Research quesion 1: Is there an association between being diagnosed with a stroke and body mass index among responders who were told they were diabetics?
This question is of interest to me because of the increasing number of people affected with diabetes and diabetes complications each year. Body mass index has been identified as one of the risk factors for diabetes complications such as stroke.
Research quesion 2: Is there an association between being diagnosed with heart attack and Body Mass Index among responders who were told they were diabetics?
This question is of interest to me because I wanted to compare whether there is a stronger association between body mass index and heart attack among diabetics compared to an association between body mass index and stroke.
Research quesion 3: Is there an association between chronological age and being told that diabetes has affected the eyes among responders who were told they were diabetics?
This question is of interest to me because diabetes retinopathy is a leading cause of blindness among the elderly diabetic population
Research quesion 1: Is there an association between being diagnosed with a stroke and body mass index among responders who were told they were diabetics?
mydata %>% filter(Told_diab == "Yes", BMI != "NA", Diag_CVA != "NA") %>% group_by(Diag_CVA, BMI) %>% tally() %>% filter(Diag_CVA == "Yes") %>% arrange(desc(n))
## Source: local data frame [4 x 3]
## Groups: Diag_CVA [1]
##
## Diag_CVA BMI n
## <fctr> <fctr> <int>
## 1 Yes Obese 2962
## 2 Yes Overweight 1978
## 3 Yes Normal weight 1025
## 4 Yes Underweight 56
Table 7 above suggests that there is an association between increasing BMI and being diagnosed with a stroke among responders who were told they were diabetics. However, the number of responders who were told they were diabetics also increased with increasing BMI as shown in the plot below. It is difficult to determine whether the increase in number of strokes among diabetics is associated with increasing BMI or simply because there were more diabetics who were obese and overweight in our sample.

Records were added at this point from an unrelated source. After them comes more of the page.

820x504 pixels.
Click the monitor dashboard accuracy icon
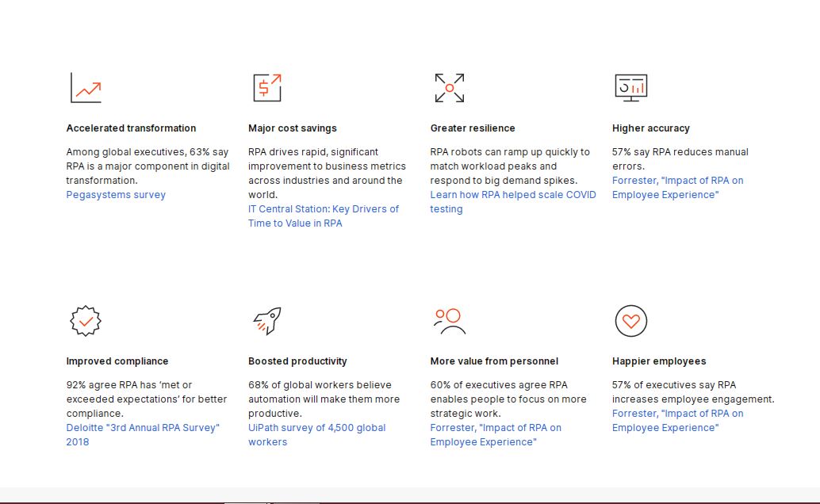tap(631, 88)

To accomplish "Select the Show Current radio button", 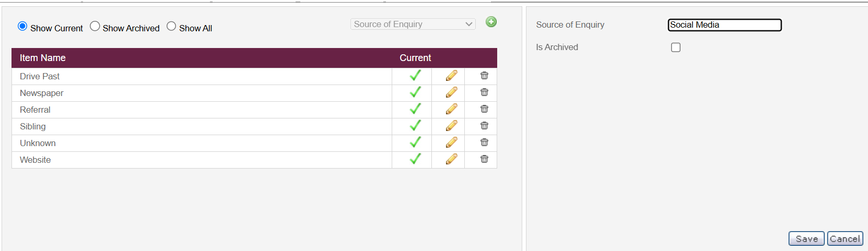I will pyautogui.click(x=22, y=26).
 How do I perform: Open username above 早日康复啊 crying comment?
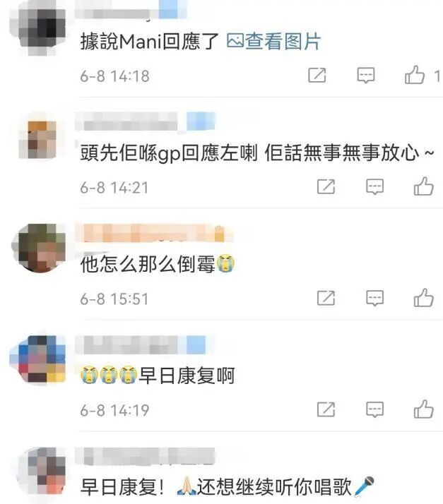click(x=141, y=344)
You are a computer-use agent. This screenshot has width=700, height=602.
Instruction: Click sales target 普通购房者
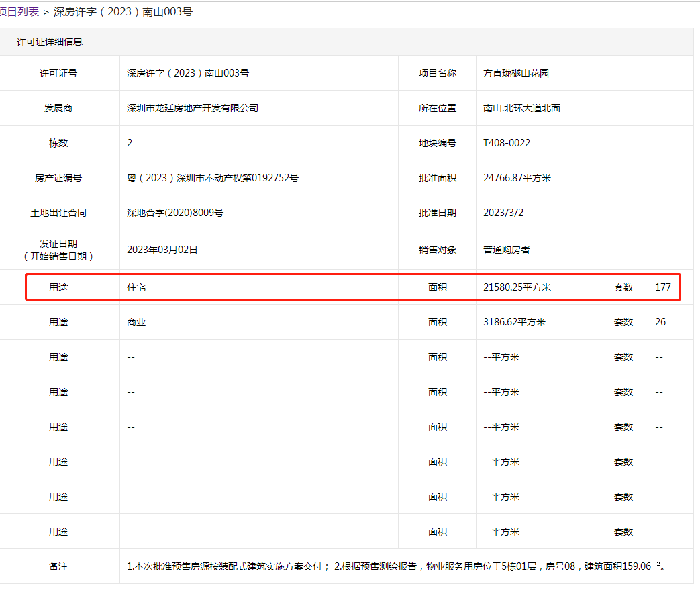[506, 249]
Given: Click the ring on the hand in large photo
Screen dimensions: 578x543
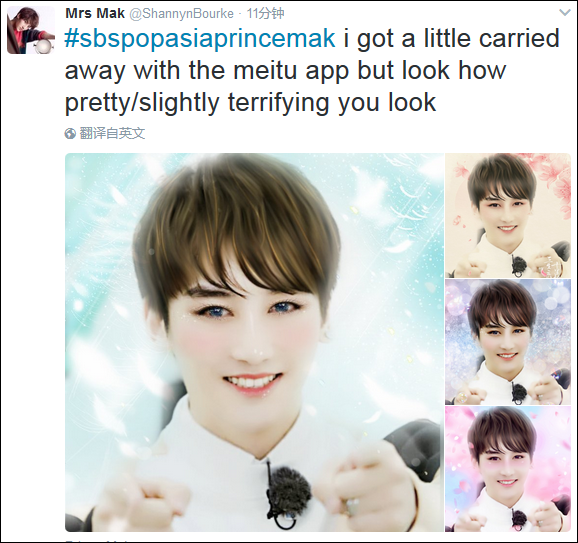Looking at the screenshot, I should pos(351,505).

The unequal allocation of patients to the different categories of BMI makes it difficult to imply an association much less imply a causal relationship between BMI and stroke.

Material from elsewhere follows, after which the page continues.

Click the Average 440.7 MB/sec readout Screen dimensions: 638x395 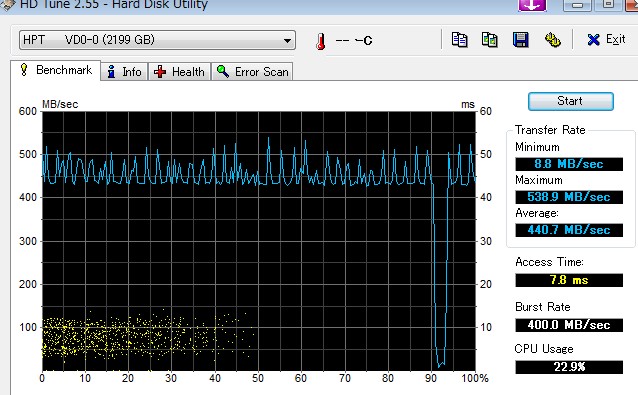point(569,230)
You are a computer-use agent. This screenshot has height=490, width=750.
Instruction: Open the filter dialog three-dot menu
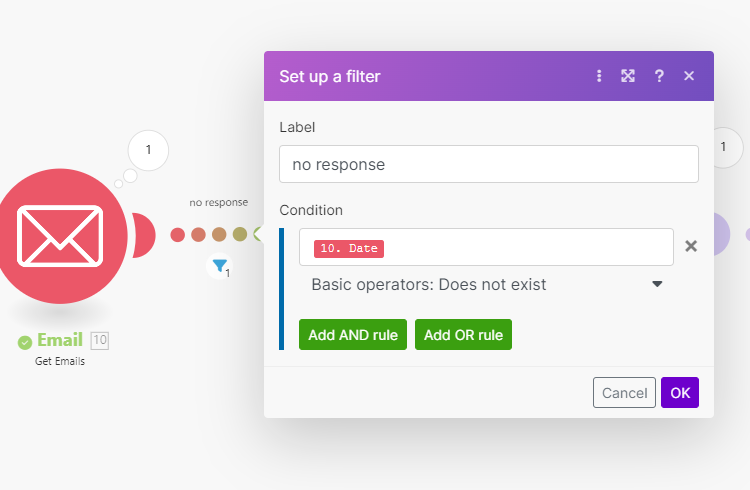pos(599,76)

mydata %>% filter(Told_diab == "Yes"|Told_diab == "No", BMI != "NA", Diag_CVA != "NA") %>% group_by(Diag_CVA, BMI,Told_diab) %>% tally() %>% ggplot(aes(x = BMI, y = n, fill = Diag_CVA)) + geom_bar(stat = "identity") + labs(x = "Body Mass Index", y = "Count") + facet_wrap( ~ Told_diab)

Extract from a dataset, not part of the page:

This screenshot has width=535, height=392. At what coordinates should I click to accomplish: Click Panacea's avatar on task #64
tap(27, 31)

Research quesion 2: Is there an association between being diagnosed with heart attack and Body Mass Index among responders who were told they were diabetics?
mydata %>% filter(Told_diab == "Yes", BMI != "NA", Diag_MI != "NA") %>% group_by(Diag_MI, BMI) %>% tally() %>% filter(Diag_MI == "Yes") %>% arrange(desc(n))
## Source: local data frame [4 x 3]
## Groups: Diag_MI [1]
##
## Diag_MI BMI n
## <fctr> <fctr> <int>
## 1 Yes Obese 4759
## 2 Yes Overweight 3110
## 3 Yes Normal weight 1384
## 4 Yes Underweight 74
Table 8 above suggests that there is an association between increasing BMI and being diagnosed with heart attack among responders who were told they were diabetics. However, the number of responders who were told they were diabetics also increased with increasing BMI as shown in the plot below. It is difficult to determine whether the increase in number of heart attack among diabetics is associated with increasing BMI or simply because there were more diabetics who were obese and overweight in our sample.
The unequal allocation of patients to the different categories of BMI makes it difficult to imply an association much less imply a causal relationship between BMI and heart attack.
mydata %>% filter(Told_diab == "Yes"|Told_diab == "No", BMI != "NA", Diag_MI != "NA") %>% group_by(Diag_MI, BMI,Told_diab) %>% tally() %>% ggplot(aes(x = BMI, y = n, fill = Diag_MI)) + geom_bar(stat = "identity") + labs(x = "Body Mass Index", y = "Count") + facet_wrap( ~ Told_diab)
Research quesion 3: Is there an association between chronological age and being told that diabetes has affected the eyes among responders who were told they were diabetics?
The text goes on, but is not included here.